SOME JURISDICTIONS PROVIDE FOR CERTAIN WARRANTIES, LIKE THE IMPLIED WARRANTY OF MERCHANTABILITY, FITNESS FOR A PARTICULAR PURPOSE AND NON-INFRINGEMENT. TO THE EXTENT PERMITTED BY LAW, NTH ROUND DISCLAIMS ALL WARRANTIES.
If any error results, whether directly or indirectly, from Nth Round’s reliance on User Content or other information (or modifications to information) provided by User, an employee or independent contractor of User, an Account Administrator, an Authorized Representative, or anyone that Nth Round reasonably believes to be User, an employee or independent contractor of User, an Account Administrator, or an Authorized Representative of User (each such error, a “Resulting Error”), then Nth Round will take commercially reasonable steps to attempt to correct the Resulting Error, but Nth Round makes no warranties or guarantees that it will be able to partially or fully correct the Resulting Error.
Nth Round does not warrant, endorse, guarantee, or assume responsibility for any product or service, including without limitation Third-Party Services, advertised or offered by a third party through the Platform or any hyperlinked website or service, and Nth Round will not be a party to or in any way be responsible for monitoring any transaction between User and third-party providers of products or services.
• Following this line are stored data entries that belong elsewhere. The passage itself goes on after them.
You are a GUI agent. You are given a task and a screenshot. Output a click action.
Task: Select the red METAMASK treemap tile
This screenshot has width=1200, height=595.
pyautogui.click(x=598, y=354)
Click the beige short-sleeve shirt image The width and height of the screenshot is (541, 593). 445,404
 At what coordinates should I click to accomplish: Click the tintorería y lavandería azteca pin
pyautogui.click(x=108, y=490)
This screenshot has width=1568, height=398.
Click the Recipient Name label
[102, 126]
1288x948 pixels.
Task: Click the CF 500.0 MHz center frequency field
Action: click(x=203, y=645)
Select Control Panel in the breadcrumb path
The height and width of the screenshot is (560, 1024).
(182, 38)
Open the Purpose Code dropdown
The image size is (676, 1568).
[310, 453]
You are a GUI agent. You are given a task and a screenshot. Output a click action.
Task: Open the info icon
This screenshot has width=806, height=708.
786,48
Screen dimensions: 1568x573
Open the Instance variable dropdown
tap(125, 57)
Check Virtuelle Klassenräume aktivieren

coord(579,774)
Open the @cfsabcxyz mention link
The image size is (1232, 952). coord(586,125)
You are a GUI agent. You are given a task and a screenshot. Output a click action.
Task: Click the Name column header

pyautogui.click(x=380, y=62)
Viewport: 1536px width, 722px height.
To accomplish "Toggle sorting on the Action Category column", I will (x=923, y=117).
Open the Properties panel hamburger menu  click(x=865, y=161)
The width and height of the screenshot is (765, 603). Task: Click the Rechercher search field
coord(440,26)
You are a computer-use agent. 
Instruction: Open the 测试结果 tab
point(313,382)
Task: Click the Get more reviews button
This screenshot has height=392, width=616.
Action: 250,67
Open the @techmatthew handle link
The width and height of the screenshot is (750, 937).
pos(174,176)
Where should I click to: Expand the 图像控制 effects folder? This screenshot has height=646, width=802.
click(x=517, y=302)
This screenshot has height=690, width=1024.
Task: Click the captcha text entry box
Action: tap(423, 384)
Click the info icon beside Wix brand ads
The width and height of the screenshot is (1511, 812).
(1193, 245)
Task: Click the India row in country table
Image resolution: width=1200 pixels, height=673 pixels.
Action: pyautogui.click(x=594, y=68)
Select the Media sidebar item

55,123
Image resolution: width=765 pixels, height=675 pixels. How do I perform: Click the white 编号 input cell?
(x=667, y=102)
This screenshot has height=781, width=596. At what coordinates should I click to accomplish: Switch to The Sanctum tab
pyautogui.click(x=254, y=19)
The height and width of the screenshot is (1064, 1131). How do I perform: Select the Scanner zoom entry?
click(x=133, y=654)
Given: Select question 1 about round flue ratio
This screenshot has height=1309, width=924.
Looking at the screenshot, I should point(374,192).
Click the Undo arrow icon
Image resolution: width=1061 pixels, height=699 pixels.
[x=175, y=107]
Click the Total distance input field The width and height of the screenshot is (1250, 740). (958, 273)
Nth Round works with third-party service providers to provide the Services, and unless otherwise stated in an agreement between User and any such third-party service provider, the third-party service providers (i) make no warranty as to the accuracy or completeness of information provided to User, and (ii) disclaim express warranties or implied warranties imposed by law with respect to the services they provide, whether directly or indirectly, to User.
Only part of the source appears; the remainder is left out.